McLachlan joined state Rep. Perry Buck, a Windsor Republican who has been trying to do away with the test for years, in sponsoring the legislation.

The beginning of the end for the social studies exam came five years ago. Colorado had become the epicenter of a national “opt out” movement that united the left and the right to oppose what they saw as excessive testing. Many students boycotted the exams. Tossing years of work, the State Board of Education refused to set criteria to determine how well students did on science and social studies tests.

In 2015 legislators greatly reduced the number of tests that Colorado students take and guaranteed the right of students to opt out of standardized tests. Lawmakers also agreed to give the social studies test just once every three years. The federal government requires a standardized science exam, but it doesn’t require a standardized social studies test.

Fourth- and seventh-graders have dutifully taken this test, but high school students never have. The test kept being put off, as Colorado moved all high school students to taking the PSAT and the SAT, then revised its social studies standards, then developed a companion test for students with significant cognitive disabilities. Even if the law doesn’t change, it would be 2022 before any high school students took the social studies test.

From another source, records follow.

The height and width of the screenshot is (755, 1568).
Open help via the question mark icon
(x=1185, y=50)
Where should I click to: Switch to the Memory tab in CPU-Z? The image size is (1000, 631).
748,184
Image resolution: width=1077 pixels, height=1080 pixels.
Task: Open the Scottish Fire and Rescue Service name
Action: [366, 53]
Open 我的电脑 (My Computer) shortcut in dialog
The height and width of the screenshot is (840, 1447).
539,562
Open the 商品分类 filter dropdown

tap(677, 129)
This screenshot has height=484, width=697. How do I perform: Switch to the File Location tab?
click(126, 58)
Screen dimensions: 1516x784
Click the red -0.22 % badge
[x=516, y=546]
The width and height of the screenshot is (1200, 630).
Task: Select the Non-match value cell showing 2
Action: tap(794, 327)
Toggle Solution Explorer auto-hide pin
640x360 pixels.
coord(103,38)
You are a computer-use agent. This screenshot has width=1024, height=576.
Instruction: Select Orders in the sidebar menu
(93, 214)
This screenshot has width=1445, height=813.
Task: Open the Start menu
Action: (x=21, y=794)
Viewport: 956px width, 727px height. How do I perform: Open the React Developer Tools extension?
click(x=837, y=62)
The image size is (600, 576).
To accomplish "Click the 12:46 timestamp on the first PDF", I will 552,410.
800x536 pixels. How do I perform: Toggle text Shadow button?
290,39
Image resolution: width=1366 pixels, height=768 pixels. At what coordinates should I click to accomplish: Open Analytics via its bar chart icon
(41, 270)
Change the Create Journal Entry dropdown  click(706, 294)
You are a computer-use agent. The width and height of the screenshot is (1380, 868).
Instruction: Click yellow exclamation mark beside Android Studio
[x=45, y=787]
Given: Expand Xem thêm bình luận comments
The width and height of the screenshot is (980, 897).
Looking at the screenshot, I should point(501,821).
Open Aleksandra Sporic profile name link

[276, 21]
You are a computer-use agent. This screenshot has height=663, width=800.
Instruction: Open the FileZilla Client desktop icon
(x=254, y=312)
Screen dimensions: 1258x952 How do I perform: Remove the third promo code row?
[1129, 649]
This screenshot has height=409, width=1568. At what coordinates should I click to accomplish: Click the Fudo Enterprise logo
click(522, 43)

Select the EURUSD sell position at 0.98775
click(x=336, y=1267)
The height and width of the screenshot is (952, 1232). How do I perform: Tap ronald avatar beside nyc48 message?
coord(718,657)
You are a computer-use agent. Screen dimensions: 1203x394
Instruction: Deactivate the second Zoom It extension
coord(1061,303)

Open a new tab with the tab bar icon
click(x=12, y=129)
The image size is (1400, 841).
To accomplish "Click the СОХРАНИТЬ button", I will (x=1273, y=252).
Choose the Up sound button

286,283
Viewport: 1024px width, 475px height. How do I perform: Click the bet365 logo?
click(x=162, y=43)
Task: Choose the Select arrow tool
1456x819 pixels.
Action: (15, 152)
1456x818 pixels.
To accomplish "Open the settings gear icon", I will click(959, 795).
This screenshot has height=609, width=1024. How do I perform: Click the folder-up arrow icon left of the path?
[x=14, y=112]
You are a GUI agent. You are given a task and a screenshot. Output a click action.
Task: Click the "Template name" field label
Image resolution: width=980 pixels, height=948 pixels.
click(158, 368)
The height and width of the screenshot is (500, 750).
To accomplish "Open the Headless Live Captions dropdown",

The State Board of Education has not taken a position on eliminating the test.

If the results from state science tests are any indication, participation in the high school social studies would be poor. Just 61% of eligible students took the science test last year, compared with almost 93% who took the SAT. And if the results from the middle school test are any indication, students would not do particularly well on a high school exam. In 2019, just 18% of seventh-graders met or exceeded expectations on social studies.

Mark Sass, a high school social studies teacher in the Adams 12 district and Colorado state director of the Teach Plus Fellows program, testified two years ago in support of keeping the exam. This time, he didn’t bother, though he would prefer to keep it.

“If we want to monitor how kids are doing in social studies, the way to do this is through a test,” he said. “This represents the ad hoc approach to accountability in Colorado. There is no coherence.”

Even as he agreed to do away with the test, state Rep. Jim Wilson, a Salida Republican, described an “overwhelming cloud” over the decision.

“What are we doing to make sure our students understand what makes America, America?” he asked.